RECORDED INFORMATION START
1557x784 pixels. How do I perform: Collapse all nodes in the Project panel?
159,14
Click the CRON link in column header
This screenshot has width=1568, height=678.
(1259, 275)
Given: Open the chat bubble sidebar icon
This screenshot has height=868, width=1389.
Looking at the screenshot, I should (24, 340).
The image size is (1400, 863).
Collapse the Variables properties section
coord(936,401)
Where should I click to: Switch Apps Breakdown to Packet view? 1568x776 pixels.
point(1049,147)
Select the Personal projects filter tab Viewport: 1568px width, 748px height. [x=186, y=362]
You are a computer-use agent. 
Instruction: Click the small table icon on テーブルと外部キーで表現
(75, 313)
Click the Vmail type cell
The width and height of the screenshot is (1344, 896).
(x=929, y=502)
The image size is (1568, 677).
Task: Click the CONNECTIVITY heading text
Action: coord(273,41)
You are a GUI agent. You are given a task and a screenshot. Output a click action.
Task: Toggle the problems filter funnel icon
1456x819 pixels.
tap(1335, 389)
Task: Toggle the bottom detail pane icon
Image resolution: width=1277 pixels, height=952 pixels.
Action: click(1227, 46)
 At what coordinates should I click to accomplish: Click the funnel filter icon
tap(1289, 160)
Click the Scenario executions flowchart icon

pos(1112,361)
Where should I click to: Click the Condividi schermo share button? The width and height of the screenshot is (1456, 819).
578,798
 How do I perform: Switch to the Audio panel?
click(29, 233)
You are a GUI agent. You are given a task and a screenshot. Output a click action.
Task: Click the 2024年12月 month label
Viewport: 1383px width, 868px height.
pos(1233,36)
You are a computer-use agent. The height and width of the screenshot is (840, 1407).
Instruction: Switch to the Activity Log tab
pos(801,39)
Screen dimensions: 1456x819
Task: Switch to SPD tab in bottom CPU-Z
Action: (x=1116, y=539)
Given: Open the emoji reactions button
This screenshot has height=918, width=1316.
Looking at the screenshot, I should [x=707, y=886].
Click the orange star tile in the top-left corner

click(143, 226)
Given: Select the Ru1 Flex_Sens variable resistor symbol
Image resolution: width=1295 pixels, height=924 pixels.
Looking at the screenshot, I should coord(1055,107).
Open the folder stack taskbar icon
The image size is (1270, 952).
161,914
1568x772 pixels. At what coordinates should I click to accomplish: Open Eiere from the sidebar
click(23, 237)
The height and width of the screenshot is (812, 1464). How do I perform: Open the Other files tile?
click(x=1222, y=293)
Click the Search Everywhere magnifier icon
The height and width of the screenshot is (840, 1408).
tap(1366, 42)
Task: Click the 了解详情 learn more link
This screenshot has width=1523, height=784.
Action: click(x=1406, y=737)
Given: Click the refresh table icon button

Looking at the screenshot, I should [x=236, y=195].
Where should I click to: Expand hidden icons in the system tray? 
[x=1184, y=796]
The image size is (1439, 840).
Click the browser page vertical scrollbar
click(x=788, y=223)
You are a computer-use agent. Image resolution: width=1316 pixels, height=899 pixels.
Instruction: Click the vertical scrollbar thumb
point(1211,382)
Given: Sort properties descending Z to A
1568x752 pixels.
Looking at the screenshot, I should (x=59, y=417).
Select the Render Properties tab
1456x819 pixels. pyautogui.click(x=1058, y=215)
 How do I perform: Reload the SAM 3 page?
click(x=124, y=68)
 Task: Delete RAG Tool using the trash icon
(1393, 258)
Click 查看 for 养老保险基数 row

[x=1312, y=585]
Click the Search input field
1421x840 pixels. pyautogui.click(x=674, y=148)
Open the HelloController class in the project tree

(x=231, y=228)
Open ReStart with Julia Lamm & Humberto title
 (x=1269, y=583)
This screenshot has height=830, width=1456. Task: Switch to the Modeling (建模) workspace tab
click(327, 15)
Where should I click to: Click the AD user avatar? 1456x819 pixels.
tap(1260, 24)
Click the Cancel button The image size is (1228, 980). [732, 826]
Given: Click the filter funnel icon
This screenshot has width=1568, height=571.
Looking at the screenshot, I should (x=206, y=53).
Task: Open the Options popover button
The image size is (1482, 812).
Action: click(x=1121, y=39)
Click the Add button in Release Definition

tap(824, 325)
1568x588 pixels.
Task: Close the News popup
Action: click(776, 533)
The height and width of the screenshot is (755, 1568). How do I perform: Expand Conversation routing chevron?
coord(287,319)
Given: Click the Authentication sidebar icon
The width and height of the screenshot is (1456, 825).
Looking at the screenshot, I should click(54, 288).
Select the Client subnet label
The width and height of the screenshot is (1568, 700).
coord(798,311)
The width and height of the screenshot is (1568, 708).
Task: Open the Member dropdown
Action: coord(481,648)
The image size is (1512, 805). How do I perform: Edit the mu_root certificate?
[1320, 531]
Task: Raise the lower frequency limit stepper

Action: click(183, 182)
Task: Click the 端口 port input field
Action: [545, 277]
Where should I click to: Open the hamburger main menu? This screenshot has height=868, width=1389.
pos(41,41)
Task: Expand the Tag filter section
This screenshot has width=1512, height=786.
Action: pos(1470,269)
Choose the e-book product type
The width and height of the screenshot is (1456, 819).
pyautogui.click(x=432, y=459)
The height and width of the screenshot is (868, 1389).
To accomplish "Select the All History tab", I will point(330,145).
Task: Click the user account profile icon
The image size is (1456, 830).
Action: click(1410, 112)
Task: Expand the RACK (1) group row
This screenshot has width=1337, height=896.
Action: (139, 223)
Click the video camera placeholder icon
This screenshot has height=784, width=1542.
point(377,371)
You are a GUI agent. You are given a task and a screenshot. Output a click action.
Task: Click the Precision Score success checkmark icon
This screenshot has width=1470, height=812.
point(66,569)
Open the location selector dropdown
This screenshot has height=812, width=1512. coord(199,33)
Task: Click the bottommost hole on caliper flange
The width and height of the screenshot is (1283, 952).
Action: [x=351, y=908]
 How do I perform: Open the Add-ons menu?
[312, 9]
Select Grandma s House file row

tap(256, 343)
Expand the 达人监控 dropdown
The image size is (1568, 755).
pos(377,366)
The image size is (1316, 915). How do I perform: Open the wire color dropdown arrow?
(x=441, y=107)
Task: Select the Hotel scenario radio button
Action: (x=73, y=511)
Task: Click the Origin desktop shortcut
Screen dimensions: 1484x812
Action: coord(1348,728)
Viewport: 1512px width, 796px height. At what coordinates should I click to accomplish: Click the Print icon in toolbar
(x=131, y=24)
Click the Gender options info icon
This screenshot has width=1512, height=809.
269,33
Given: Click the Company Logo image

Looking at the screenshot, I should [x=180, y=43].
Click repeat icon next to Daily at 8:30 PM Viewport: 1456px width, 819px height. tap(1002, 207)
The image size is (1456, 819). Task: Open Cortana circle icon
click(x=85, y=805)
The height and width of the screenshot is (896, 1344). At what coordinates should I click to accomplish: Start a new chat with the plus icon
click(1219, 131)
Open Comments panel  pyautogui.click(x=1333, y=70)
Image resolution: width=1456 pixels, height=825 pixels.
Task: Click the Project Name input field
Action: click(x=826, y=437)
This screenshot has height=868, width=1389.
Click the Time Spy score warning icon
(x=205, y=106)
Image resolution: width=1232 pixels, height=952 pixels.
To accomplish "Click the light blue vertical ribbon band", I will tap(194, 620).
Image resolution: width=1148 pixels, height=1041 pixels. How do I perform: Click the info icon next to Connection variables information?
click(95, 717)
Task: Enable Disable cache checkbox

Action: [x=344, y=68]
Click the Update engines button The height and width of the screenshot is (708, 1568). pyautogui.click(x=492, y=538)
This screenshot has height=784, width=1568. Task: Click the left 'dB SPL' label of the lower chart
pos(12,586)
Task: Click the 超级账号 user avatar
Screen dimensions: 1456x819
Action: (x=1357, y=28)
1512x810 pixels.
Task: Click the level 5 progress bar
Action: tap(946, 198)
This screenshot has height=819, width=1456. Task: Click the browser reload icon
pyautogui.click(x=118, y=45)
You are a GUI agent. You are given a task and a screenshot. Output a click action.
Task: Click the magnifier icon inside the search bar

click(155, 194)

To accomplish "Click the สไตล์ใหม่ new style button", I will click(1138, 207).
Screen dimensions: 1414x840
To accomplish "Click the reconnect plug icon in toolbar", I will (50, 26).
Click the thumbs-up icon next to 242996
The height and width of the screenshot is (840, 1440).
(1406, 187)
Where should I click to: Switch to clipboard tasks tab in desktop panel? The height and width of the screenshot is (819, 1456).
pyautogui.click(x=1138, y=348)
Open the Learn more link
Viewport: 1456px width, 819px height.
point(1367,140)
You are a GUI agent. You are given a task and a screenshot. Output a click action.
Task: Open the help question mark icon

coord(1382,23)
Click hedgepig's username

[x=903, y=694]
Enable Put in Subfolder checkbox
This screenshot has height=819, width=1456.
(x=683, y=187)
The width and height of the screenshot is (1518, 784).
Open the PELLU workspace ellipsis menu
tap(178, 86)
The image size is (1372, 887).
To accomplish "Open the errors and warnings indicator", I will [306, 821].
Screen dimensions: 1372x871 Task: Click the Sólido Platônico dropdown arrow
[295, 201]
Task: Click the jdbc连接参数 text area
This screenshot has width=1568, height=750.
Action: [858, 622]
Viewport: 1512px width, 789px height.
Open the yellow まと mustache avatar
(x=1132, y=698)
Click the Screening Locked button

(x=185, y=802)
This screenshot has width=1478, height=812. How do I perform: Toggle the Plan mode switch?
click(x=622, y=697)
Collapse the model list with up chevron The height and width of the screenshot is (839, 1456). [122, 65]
RECORDED INFORMATION END
_INSTRUCTIONS FOR THE TASK_:
Take exactly the lines from the one containing "Click hedgepig's username" through the one containing "The image size is (1372, 887)." in the data above, and output them with nothing added.

_SOLVED EXERCISE_:
Click hedgepig's username

[x=903, y=694]
Enable Put in Subfolder checkbox
This screenshot has height=819, width=1456.
(x=683, y=187)
The width and height of the screenshot is (1518, 784).
Open the PELLU workspace ellipsis menu
tap(178, 86)
The image size is (1372, 887).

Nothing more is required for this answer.